Do ponto de vista do retorno a maioria destas aplicações perdeu interesse no último ano, com a taxa de juro média dos novos depósitos a rondar 1,9% para as famílias, ou no caso das empresas, 1,4%. A remuneração dos depósitos atingiu o pico em Outubro de 2011, nos 4,5%, e desce desde então. Os juros oferecidos actualmente nos depósitos comparam mal com a concorrência mais directa. Os Certificados de Aforro pagam cerca de 3%, assim como os seguros de capitalização, enquanto a rentabilidade média dos novos Certificados do Tesouro atinge 4,25% ao final dos cinco anos. Mesmo a 12 meses a taxa de juro deste novo produto bate a taxa média dos depósitos, oferecendo 2,75%.


O ‘stock' de depósitos a prazo das famílias diminuiu em 120 milhões de euros em Dezembro, a segunda maior retirada do ano, enquanto as empresas resgataram 516 milhões, o valor mais alto dos últimos 12 meses.


A tendência não é nova mas parece estar a ganhar tracção.
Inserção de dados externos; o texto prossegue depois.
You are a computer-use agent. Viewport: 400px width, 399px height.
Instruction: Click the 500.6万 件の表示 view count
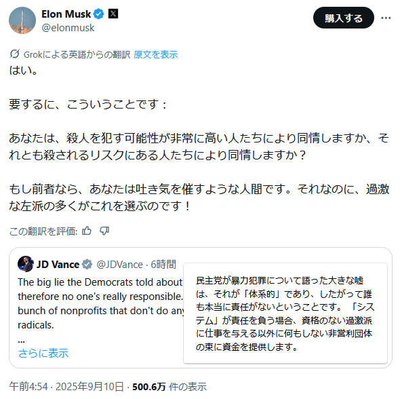click(169, 387)
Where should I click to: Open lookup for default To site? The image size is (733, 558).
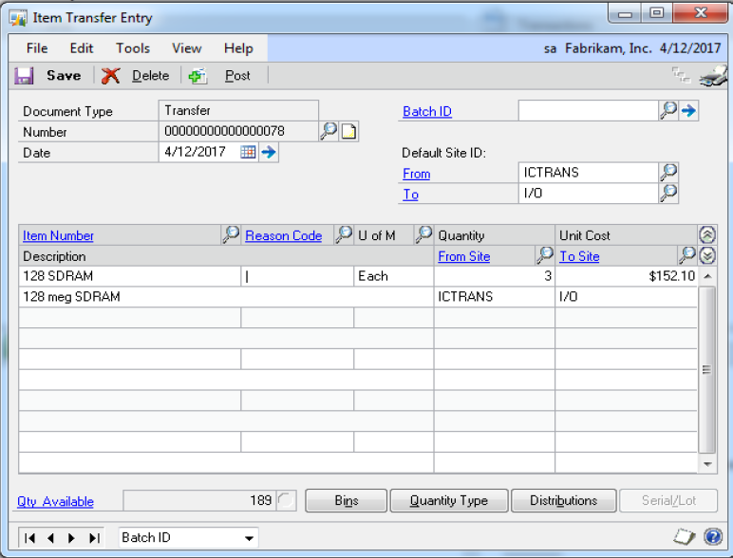point(668,194)
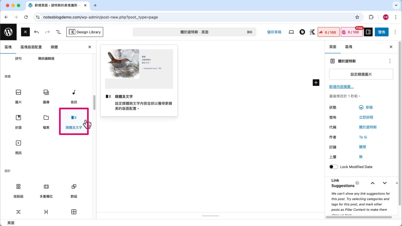The image size is (402, 226).
Task: Open the document overview list icon
Action: click(58, 32)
Depois do aumento expressivo do investimento das famílias nestas aplicações em 2011 - quase 13 mil milhões de euros - o ‘stock' de depósitos estabilizou na casa dos 103 mil milhões de euros desde Setembro de 2012. No acumulado do último ano a carteira de depósitos dos bancos aumentou apenas 705 milhões de euros, o que é o pior registo desde 2009.


A verdade é que a recente conjuntura é propícia ao reforço da tendência descrecente dos depósitos nos próximos meses: as taxas de juro oferecidas pelos bancos estão em mínimos de 40 meses e deverão continuar a corrigir; a confiança dos consumidores portugueses está aumentar e começam a surgir sinais de preferência pelo consumo em detrimento da poupança; e os Certificados do Tesouro Poupança Mais, que começaram a ser comercializados em Novembro, apresentam taxas atractivas a curto e a longo-prazo.